Tuesday, 1 July 2025

Fancy some Tzatziki and Moussaka - or something even more classic?

 2,600 years ago, we are told by Professor Edith Hall in her introduction to Euripides’ play The Trojan Women, the brutal tyrant of Pherae in northern Greece left a performance of the play because he did not want people to see him weep.    I know how he felt.  

 

The Trojan Women is an amazingly feminist and pacificist play, and one that has often been performed during 20th century wars.   It is a reminder that in so many wars most of the casualties are women and children.  A dear friend of mine, Ann Neville, directed it at Questors during the 2nd Iraq war and asked me to curate the sound track, which I gladly did.

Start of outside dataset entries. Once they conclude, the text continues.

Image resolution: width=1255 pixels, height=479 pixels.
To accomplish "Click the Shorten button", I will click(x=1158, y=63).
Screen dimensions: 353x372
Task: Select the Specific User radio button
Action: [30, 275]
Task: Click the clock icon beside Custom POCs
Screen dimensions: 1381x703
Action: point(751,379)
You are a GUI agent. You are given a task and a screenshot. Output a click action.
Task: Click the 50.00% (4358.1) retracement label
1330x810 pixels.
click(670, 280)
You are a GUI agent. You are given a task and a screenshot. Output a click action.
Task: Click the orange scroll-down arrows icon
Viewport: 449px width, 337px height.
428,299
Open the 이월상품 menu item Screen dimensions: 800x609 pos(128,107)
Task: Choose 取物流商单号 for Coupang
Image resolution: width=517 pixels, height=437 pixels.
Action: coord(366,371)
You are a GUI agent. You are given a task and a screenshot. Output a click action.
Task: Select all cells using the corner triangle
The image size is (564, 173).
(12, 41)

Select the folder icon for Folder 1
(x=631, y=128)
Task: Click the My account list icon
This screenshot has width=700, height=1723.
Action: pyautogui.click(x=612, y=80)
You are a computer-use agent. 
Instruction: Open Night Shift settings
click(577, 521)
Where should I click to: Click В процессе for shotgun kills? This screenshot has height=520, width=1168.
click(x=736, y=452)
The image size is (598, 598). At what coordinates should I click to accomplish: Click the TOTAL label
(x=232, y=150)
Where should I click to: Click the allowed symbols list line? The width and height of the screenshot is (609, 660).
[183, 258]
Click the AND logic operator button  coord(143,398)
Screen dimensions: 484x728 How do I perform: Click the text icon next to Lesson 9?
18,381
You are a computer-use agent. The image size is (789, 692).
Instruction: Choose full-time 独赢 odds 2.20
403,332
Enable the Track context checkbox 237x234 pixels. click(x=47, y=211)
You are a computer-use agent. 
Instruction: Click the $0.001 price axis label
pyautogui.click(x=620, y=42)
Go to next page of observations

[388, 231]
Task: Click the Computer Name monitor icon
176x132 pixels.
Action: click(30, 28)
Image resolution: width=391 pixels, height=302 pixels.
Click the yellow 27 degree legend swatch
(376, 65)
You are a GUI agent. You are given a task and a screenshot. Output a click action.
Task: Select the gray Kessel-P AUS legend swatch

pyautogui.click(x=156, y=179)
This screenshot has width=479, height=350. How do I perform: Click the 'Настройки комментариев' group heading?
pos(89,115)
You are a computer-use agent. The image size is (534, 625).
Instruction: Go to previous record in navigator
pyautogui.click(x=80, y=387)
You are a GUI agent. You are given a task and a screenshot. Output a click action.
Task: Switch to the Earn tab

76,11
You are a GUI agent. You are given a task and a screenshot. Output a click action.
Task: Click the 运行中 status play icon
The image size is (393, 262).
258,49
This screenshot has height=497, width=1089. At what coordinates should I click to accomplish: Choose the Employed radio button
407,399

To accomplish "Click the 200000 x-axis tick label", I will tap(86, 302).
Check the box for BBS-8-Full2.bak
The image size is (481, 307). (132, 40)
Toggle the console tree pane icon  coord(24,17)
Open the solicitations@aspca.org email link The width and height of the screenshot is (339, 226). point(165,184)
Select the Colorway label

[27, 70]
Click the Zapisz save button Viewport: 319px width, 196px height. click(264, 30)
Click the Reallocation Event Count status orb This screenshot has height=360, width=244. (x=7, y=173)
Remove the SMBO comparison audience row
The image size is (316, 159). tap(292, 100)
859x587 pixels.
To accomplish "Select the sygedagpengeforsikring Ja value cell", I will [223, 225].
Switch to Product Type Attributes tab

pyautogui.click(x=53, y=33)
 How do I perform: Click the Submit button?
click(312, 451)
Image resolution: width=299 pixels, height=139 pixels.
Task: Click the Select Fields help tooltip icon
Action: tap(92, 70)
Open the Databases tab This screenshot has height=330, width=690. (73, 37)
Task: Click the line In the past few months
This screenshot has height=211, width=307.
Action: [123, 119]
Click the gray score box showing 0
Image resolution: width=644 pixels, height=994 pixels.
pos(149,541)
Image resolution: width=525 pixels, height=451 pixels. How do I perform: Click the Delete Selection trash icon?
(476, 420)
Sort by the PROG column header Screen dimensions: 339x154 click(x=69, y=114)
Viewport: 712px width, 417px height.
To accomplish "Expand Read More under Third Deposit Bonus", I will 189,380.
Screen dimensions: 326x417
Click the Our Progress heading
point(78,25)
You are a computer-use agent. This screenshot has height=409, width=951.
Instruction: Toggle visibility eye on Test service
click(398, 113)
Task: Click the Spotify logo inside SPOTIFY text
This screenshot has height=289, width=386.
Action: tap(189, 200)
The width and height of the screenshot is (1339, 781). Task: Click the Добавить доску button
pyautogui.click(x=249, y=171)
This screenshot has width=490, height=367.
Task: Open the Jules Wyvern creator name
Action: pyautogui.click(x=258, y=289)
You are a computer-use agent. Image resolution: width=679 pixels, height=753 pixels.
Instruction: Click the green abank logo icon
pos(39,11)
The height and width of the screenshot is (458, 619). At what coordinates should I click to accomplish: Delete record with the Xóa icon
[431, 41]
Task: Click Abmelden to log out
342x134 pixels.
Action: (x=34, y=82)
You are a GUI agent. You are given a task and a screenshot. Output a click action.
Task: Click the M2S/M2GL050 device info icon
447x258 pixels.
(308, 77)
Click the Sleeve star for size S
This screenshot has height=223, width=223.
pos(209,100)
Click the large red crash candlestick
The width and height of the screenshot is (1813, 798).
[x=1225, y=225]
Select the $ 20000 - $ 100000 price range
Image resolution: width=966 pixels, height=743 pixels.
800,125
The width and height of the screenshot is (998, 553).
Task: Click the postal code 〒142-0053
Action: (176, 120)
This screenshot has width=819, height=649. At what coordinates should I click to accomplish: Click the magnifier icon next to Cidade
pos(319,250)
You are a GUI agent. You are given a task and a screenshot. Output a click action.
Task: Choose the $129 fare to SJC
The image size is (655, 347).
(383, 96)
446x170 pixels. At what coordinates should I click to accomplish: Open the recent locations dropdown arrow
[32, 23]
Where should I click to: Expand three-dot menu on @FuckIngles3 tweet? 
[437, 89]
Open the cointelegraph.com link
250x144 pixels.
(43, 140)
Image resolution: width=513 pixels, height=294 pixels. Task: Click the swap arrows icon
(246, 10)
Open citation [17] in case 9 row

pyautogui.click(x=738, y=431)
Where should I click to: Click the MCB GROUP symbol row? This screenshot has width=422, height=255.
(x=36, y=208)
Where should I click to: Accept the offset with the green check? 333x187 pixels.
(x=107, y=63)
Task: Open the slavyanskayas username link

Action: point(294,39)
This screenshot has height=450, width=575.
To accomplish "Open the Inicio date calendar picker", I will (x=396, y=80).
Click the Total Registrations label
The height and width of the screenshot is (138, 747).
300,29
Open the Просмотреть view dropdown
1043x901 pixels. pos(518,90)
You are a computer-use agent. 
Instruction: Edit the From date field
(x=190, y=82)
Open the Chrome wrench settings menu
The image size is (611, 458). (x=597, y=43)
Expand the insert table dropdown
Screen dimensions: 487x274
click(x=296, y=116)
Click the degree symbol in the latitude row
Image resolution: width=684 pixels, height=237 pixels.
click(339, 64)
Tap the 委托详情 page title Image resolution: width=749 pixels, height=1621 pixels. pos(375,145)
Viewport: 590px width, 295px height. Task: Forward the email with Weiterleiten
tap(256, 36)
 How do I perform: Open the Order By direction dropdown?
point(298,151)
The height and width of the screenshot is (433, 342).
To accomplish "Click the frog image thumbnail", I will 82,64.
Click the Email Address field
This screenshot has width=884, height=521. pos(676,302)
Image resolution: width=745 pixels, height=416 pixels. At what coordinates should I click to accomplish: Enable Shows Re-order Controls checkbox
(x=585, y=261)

The play has often been set in the location of a current conflict, as was Ann's.   

 

I recently got hold of the 1971 film of The Trojan Women directed by the Cypriot Michael Cacoyannis, who set it  amidst the ruins of ancient Troy.  He made Zorba the Greek in 1964, and two other Euripides plays, Electra in 1962 and Iphigenia 1977.   The Trojan Women were Hecuba,  widow of the Trojan King Priam and mother of Hector played by Katherine Hepburn (3 years after The Lion in Winter) played by Katherine Hepburn (3 years after The Lion in Winter); Andromache, Hector’s widow played Vanessa Redgrave (4 years after Camelot);  and Cassandra, Hecuba’s daughter, played by Genevieve Bujold (2 years after Anne of a Thousand Days).  Irene Papas ( 7 years after Zorba The Greek) as the Greek Helen.  

 

They are all now in the hands of the Greek victors,  the Trojan women doomed to be their slaves or concubines.     Each of these actresses was magnificent, the first three giving voice to  their own character’s grief (or in Cassandra's case, madness)  - plus Irene Papas' Helen,  so calm and haughty as she blames everyone else for the war, including her Spartan husband Menelaus who had foolishly left her alone in his Palace with the handsome Paris,  Aphrodite who had promised her to Paris as a bribe to win the Golden Apple , and even his mother Hecuba for taking him back into the Trojan Royal Household after having first of all abandoned him.    She did have a point.   

 

The opening scenes of the film seem rather chaotic, but so was the situation, and Cassandra was out of her mind, but then each of the other women have their time in the spotlight.   These actresses were all in their own ways beautiful as well as brilliant actresses, which added to the pathos.  (Should their beauty do that?   Maybe not, but for me it did!)      

 

One surprise for me was the appearance of Brian Blessed, then in his mid 30's, as Talthybius, the Greek Herald who has to tell each of the women their fate, and in Andromache's case the fate of her child, the son of Hector.   Brian Blessed had not yet become BRIAN BLESSED, and gave a really sensitive performance.  

 

Last year read Ferdia Lennon’s novel Glorious Exploits in which Athenian POWs in Syracuse are persuaded  to perform this  play, and heard Natalie Haynes’s praise for it – particularly for Helen’s outrageous speech – in BBC R4’s Natalie Haynes Stand Up For the Classics series.  Her knowledge and wit are a painless way to explore the Classics,  and are all available through BBC Sounds.    

 

There are now some wonderful and accessible translations of these plays and of the Homeric classics available, and in the last 20 years some female writers  have produced novels following in Euripides’ footsteps by telling the stories of women whose voices are rarely heard in these classics.   Margaret Atwood led the pack, as so often, with her 2005 novel The Penelopiad, and some of my favourites are Circe  by the American Madeline Miller and A Thousand Ships by Natalie Haynes.    Christopher Nolan’s film of the Odyssey is on its way, and Ralph Fiennes and Juliette Binoche joined forces again nearly 30 years after The English Patient recently in The Return, telling about Odysseus’s homecoming after 20 years.  

 

People have not been telling and retelling these millennial old stories for no good reason.    They are tasty and satisfying when served fresh.